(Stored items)
▬▬▬
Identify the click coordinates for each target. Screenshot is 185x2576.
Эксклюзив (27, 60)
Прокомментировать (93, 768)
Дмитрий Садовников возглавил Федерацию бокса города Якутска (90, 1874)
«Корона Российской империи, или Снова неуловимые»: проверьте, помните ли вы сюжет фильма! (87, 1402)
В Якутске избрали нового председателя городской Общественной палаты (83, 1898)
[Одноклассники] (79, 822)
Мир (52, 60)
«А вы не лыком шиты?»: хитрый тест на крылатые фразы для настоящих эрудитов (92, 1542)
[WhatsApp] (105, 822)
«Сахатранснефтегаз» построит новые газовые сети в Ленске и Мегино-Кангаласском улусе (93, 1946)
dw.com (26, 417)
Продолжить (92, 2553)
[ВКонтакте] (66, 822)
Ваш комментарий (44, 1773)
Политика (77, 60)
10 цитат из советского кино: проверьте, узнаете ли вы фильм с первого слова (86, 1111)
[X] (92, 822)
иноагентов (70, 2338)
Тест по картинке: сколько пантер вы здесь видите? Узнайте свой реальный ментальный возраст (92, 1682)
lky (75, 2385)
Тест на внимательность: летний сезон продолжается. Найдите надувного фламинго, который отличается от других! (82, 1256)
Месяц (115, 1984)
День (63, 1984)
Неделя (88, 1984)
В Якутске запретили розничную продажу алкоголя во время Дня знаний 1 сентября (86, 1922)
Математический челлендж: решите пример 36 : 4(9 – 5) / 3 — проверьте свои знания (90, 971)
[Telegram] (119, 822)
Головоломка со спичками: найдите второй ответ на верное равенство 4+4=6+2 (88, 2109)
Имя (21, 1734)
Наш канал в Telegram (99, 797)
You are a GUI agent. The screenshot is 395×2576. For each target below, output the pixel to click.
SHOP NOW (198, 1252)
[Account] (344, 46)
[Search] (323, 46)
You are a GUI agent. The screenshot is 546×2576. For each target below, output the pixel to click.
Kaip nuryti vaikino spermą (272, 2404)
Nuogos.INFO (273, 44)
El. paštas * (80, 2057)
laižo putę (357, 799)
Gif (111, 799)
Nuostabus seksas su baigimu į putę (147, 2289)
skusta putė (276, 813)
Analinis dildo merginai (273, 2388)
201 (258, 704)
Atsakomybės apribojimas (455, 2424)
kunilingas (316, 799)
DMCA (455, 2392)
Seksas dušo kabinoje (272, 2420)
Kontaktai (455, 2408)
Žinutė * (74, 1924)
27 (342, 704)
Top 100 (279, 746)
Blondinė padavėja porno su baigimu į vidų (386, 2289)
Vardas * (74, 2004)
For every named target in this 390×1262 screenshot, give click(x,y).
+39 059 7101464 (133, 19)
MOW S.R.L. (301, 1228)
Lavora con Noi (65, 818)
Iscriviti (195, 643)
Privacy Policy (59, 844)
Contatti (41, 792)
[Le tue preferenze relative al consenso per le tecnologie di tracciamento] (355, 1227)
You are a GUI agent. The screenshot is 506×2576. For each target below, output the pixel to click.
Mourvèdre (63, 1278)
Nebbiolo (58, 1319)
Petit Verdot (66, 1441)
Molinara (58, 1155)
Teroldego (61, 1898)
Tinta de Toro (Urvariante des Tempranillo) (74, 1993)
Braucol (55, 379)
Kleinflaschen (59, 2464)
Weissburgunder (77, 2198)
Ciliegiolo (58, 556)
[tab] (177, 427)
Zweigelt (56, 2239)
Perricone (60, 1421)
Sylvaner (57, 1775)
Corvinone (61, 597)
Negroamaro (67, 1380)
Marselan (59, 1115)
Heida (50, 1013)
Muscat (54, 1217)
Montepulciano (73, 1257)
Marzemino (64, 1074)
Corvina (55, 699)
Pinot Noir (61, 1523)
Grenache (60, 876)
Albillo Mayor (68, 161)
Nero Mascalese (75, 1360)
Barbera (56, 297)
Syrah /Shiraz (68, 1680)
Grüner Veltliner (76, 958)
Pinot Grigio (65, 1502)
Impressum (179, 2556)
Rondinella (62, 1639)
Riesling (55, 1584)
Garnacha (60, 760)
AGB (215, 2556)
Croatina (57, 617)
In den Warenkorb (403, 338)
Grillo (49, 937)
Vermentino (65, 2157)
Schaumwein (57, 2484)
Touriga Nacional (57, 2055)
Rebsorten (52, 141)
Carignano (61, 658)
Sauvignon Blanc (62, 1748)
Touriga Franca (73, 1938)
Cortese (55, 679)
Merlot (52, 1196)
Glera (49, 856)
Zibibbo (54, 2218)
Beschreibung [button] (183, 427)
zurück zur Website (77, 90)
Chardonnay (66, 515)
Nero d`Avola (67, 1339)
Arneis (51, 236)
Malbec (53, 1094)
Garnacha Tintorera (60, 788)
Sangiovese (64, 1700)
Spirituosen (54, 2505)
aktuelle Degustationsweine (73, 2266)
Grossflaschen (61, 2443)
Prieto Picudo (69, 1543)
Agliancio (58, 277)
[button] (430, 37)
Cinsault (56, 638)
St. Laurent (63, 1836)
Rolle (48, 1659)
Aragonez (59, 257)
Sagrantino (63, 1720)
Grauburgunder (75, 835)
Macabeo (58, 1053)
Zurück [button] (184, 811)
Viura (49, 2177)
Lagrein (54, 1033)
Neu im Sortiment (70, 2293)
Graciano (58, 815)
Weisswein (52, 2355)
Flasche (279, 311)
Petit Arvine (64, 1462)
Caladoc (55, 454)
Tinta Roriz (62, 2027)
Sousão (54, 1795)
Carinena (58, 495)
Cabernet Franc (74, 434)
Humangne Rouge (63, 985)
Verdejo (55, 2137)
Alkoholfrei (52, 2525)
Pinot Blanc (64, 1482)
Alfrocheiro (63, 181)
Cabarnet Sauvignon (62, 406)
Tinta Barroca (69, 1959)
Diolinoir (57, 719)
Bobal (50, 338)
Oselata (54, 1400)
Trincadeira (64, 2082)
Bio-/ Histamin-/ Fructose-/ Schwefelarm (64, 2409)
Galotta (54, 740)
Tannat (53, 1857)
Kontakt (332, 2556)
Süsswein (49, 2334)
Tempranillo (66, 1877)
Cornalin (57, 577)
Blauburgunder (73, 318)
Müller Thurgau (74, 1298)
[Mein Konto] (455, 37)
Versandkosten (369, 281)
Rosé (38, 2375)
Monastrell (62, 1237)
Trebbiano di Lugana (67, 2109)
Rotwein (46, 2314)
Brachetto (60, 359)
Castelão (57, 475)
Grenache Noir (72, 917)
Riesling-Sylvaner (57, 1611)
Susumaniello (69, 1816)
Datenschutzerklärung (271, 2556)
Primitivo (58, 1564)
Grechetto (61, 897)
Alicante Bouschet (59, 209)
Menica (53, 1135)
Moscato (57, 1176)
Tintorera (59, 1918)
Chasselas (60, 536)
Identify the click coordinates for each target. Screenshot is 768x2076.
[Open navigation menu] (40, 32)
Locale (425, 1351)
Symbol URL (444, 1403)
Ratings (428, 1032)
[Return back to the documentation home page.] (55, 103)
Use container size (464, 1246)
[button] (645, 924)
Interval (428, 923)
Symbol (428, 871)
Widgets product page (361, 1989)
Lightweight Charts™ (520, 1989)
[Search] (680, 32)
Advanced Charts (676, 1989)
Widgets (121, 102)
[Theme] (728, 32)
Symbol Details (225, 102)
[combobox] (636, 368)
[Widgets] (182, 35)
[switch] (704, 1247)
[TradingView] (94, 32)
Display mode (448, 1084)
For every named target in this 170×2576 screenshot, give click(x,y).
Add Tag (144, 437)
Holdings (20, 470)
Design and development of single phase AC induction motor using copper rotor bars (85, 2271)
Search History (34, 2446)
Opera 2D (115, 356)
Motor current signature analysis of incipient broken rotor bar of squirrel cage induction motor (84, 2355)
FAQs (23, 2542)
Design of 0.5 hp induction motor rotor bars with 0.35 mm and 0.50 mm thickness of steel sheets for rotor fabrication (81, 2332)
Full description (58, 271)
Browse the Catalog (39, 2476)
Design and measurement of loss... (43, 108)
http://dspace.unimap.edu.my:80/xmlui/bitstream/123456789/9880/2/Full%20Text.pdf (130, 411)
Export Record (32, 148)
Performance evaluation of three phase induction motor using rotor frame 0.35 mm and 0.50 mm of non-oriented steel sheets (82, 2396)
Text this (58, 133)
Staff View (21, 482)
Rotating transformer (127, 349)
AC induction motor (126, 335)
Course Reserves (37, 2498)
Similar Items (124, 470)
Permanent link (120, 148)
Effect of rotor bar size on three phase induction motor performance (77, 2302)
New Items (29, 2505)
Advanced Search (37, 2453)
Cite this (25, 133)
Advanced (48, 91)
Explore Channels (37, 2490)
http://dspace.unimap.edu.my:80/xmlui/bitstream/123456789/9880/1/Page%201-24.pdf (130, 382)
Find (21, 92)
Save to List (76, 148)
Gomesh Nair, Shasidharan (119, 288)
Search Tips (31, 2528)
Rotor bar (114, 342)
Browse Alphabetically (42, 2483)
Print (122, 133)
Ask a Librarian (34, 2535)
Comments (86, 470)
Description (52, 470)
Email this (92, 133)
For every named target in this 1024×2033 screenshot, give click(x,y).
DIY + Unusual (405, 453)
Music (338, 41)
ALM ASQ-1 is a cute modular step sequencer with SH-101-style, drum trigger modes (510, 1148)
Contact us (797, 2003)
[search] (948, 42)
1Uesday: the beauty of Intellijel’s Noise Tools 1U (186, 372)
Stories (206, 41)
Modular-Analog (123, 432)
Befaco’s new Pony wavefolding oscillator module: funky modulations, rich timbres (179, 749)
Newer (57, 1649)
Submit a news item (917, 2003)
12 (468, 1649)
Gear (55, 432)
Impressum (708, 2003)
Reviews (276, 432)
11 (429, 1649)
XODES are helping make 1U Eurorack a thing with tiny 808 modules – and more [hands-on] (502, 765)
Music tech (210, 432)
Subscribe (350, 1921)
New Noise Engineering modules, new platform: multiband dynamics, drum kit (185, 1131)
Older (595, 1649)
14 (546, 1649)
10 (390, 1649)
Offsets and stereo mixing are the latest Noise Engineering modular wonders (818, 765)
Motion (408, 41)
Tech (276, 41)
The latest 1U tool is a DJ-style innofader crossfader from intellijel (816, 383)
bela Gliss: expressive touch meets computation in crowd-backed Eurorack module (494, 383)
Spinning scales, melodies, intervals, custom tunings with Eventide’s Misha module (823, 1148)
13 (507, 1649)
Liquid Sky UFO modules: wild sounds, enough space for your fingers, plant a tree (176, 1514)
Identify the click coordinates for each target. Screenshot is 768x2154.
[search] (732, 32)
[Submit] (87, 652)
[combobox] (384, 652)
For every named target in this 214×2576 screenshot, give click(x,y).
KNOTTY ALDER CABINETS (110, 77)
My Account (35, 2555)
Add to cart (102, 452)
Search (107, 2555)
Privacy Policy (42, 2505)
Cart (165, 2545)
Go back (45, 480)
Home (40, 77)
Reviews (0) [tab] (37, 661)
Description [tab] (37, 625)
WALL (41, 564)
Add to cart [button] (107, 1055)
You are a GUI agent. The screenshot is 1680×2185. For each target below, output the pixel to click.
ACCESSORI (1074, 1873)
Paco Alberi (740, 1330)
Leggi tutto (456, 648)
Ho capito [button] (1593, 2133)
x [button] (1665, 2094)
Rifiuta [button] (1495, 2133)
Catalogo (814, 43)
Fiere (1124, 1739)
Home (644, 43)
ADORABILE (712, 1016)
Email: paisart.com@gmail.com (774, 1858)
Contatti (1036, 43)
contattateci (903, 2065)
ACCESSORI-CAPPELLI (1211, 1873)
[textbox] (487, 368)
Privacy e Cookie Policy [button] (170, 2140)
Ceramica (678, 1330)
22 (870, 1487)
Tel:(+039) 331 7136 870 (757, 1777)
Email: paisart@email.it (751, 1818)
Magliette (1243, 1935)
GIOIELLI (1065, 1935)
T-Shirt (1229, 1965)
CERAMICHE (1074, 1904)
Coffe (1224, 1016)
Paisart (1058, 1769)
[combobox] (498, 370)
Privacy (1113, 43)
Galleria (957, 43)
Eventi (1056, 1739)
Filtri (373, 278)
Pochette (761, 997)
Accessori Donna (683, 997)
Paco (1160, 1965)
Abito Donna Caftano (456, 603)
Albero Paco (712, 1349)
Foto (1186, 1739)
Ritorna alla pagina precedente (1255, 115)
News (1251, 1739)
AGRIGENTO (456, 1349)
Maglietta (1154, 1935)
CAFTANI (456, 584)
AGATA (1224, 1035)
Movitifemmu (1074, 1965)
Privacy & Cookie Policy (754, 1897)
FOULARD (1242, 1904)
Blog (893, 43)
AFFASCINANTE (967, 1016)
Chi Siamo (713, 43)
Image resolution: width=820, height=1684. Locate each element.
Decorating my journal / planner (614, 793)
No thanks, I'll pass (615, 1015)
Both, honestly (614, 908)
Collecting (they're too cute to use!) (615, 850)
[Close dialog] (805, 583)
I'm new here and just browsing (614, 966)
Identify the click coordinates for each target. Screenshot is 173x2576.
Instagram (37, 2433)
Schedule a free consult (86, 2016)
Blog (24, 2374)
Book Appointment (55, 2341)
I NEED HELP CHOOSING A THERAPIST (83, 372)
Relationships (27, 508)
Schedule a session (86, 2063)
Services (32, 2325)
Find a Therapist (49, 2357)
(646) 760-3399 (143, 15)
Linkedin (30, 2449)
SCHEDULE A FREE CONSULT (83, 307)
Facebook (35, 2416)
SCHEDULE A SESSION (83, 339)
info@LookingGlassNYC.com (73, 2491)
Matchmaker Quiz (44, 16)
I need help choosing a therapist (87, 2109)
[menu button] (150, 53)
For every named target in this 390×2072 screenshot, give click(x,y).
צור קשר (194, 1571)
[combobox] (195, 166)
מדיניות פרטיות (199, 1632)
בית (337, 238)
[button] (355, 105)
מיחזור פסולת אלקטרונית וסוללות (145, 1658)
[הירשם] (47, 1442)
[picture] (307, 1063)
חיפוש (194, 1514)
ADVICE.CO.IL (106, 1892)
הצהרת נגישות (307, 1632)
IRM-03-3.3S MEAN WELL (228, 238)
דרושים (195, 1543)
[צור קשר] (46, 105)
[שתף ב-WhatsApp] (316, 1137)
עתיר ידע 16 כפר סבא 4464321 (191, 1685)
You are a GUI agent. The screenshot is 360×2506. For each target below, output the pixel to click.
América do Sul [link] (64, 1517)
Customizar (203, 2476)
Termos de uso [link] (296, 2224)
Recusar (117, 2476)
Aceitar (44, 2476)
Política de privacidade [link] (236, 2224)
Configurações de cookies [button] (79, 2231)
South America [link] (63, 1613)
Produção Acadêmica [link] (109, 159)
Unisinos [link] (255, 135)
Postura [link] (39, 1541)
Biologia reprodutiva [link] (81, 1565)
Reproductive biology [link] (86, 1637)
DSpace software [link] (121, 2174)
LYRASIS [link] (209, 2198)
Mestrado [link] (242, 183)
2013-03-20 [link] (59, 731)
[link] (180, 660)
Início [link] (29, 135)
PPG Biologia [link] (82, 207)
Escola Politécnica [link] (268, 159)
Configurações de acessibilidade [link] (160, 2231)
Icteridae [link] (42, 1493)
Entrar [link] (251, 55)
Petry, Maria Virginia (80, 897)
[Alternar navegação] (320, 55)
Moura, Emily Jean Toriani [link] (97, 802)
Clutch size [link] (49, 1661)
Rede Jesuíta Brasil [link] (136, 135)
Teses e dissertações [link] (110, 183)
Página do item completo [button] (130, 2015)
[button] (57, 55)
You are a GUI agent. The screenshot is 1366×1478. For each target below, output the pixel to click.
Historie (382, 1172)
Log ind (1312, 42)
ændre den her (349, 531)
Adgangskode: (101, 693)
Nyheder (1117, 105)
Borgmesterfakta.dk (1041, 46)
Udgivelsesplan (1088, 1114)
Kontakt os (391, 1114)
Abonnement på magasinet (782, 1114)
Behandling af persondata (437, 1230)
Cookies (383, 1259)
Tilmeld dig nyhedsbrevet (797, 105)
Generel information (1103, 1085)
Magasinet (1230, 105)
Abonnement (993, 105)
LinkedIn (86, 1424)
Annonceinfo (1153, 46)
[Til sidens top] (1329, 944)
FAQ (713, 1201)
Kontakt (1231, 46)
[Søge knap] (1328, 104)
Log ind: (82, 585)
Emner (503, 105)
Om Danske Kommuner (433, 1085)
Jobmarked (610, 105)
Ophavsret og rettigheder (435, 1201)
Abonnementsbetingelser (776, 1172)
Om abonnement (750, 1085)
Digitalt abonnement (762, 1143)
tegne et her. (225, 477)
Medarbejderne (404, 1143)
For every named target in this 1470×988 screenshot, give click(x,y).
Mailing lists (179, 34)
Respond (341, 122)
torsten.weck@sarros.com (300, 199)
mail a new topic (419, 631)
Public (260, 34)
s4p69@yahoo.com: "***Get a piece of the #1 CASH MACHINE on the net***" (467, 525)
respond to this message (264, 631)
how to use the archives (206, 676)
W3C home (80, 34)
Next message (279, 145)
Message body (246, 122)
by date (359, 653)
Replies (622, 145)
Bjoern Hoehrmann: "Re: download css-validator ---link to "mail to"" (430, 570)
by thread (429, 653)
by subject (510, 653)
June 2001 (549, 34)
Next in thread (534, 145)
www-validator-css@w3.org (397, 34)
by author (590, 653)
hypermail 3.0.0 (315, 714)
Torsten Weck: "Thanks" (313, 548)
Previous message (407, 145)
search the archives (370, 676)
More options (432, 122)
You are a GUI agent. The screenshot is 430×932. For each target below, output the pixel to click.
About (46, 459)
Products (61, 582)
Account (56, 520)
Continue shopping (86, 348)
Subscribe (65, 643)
▬▬▬
* _What you should do_
Filter the entries above and keep only the lines with the word "using".

* _Answer space_
Design and development of single phase AC induction motor using copper rotor bars (85, 2271)
Performance evaluation of three phase induction motor using rotor frame 0.35 mm and 0.50 mm of non-oriented steel sheets (82, 2396)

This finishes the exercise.